Le média révèle en effet que l’enquête a débuté le 26 août 2019, après un signalement auprès du Parquet national financier, effectué par Stéphane Manfredi. « Monsieur Gérard Spinelli utilise les moyens matériels, humains et financiers que la collectivité met à sa disposition pour satisfaire des besoins ou des intérêts particuliers, n’ayant aucun lien avec ses mandats. Une grande partie des moyens communaux sont utilisés à des fins privées, ils sont détournés volontairement et délibérément de leur objectif », peut-on lire sur le signalement.

Depuis la publication de l’article, dans lequel l’édile n’a pas souhaité s’exprimer, Stéphane Manfredi a reconnu être l’auteur du signalement et des déclarations, comme l’affirme Gérard Spinelli dans une grande interview accordée à Monaco Hebdo, un mois plus tard.

Désignant quelqu’un « à qui il a tendu la main en l’embauchant à la mairie en 2012, alors qu’il avait des problèmes personnels pour le moins complexes », Gérard Spinelli a également assumé pleinement la hausse des charges pour l’organisation des fêtes et des cérémonies de 47 % entre 2010 et 2016, pointée par la Chambre régionale des comptes, et mentionnée par Médiapart.

« Ces sommes permettent d’organiser plus d’une cinquantaine d’événements dans l’année, comme le festival du livre, le festival de musique de chambre, le carnaval… J’assume donc ce choix d’avoir engagé des dépenses de protocole correspondant à l’animation, aux fêtes et aux cérémonies », a-t-il déclaré, en ajoutant qu’il comptait porter plainte contre le journal et contre Stéphane Manfredi pour « diffusion de fausses nouvelles en vue de fausser un scrutin électoral. »

De nombreux Beausoleillois ont par ailleurs fait part de leur satisfaction sur les réseaux sociaux à l’annonce de la victoire de Gérard Spinelli, dénonçant « la calomnie » menée par l’opposition.
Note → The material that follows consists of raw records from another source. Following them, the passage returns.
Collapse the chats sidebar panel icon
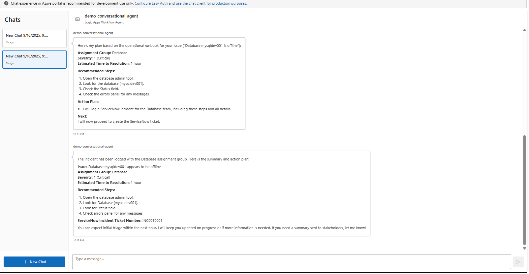529x274 pixels. point(78,19)
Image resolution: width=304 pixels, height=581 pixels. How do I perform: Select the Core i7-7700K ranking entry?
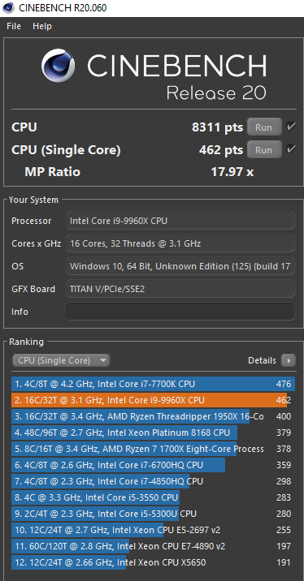[153, 384]
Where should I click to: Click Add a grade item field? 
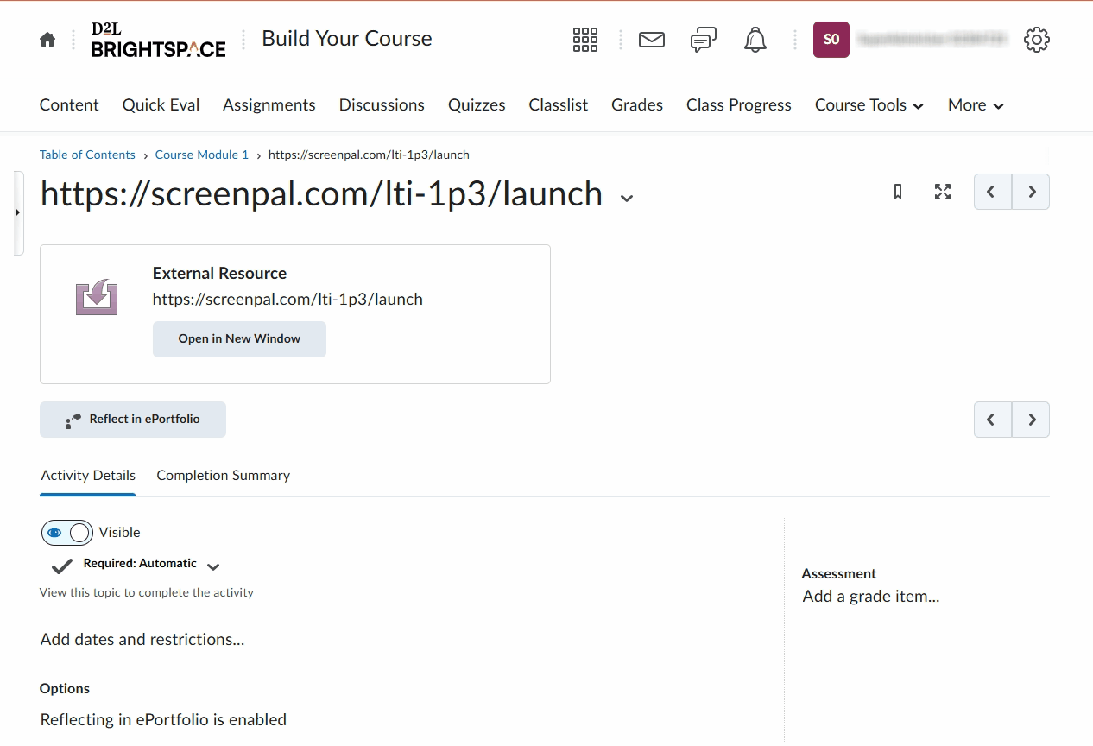pyautogui.click(x=870, y=597)
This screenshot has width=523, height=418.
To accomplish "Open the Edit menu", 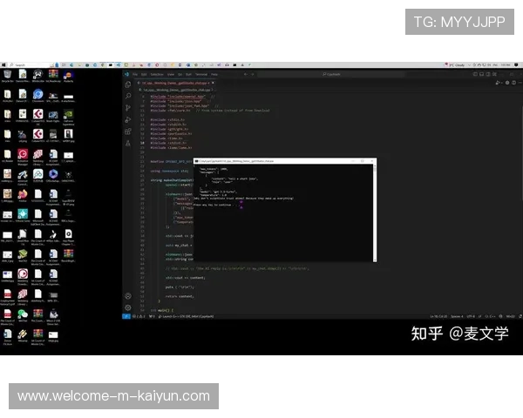I will (144, 74).
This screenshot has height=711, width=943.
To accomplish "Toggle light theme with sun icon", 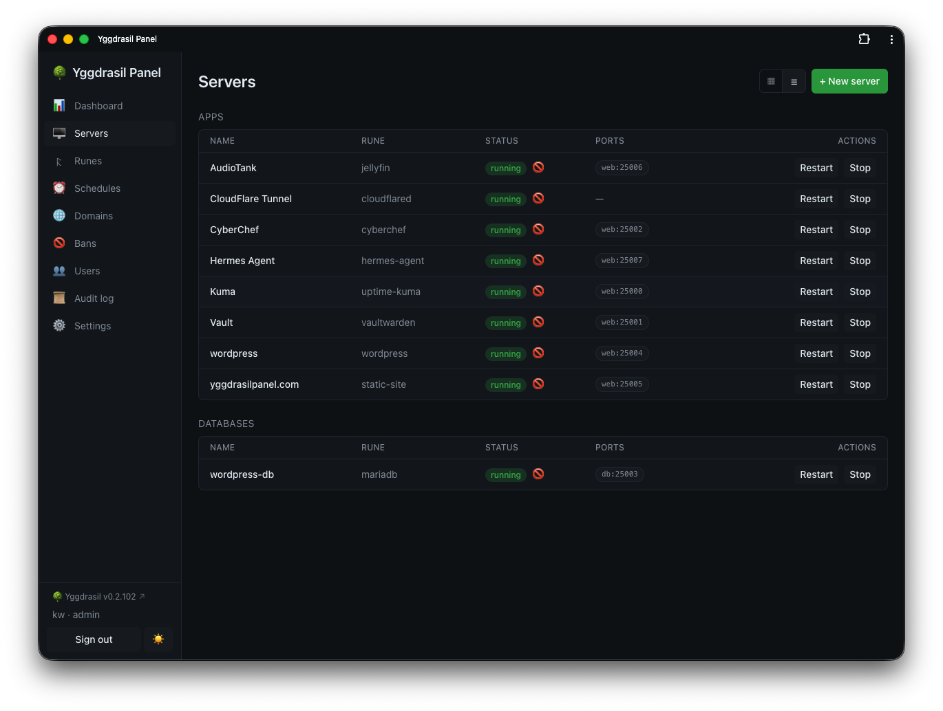I will (158, 639).
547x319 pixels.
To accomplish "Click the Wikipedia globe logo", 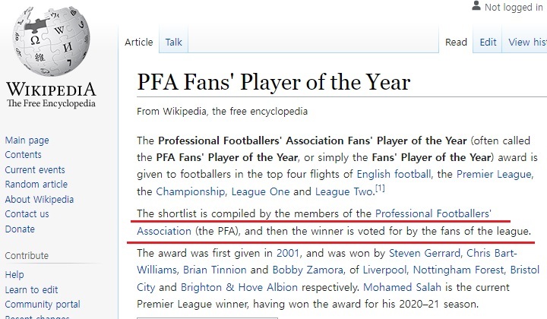I will pyautogui.click(x=51, y=42).
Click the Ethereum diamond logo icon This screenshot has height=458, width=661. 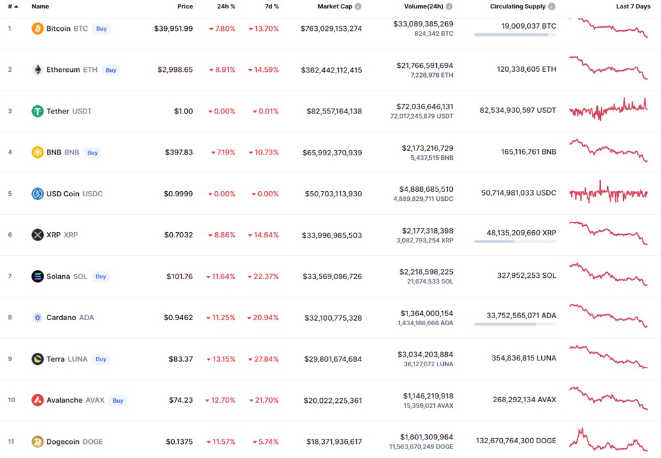click(x=38, y=70)
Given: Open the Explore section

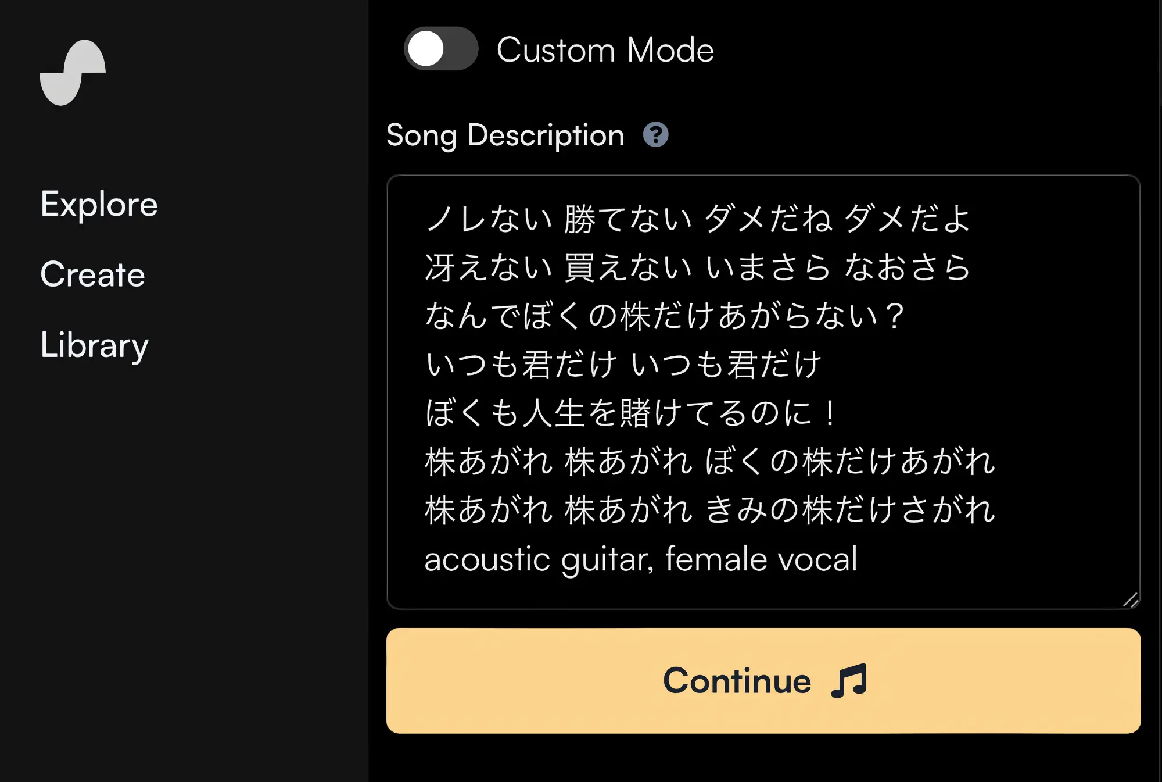Looking at the screenshot, I should tap(99, 203).
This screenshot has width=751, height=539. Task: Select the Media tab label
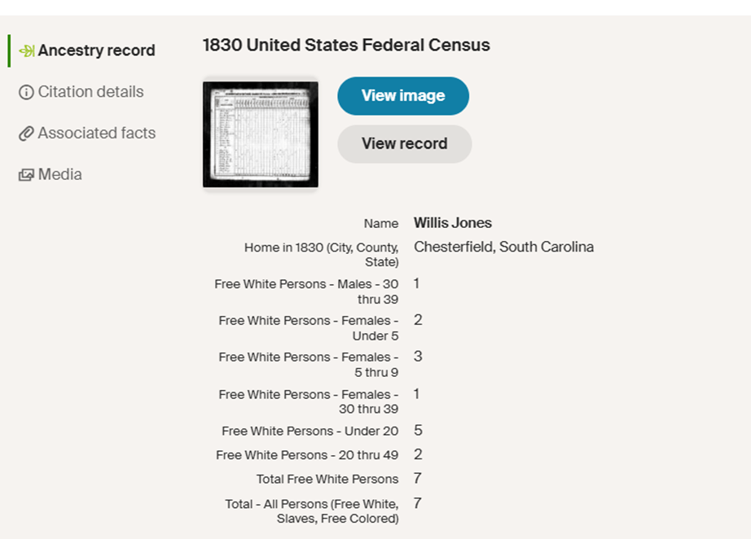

Trois ans plus tard, l’élu reste confiant pour la suite des événements, comme le révèle Nice-Matin : « c’est le jeu démocratique, leur a-t-il déclaré en mai dernier. Moi, j’ai essayé d’apporter aux enquêteurs qui m’ont interrogé des précisions qu’ils n’avaient pas. Je pense qu’ils m’ont entendu. »

Conclusion de l’épisode, donc, en septembre prochain.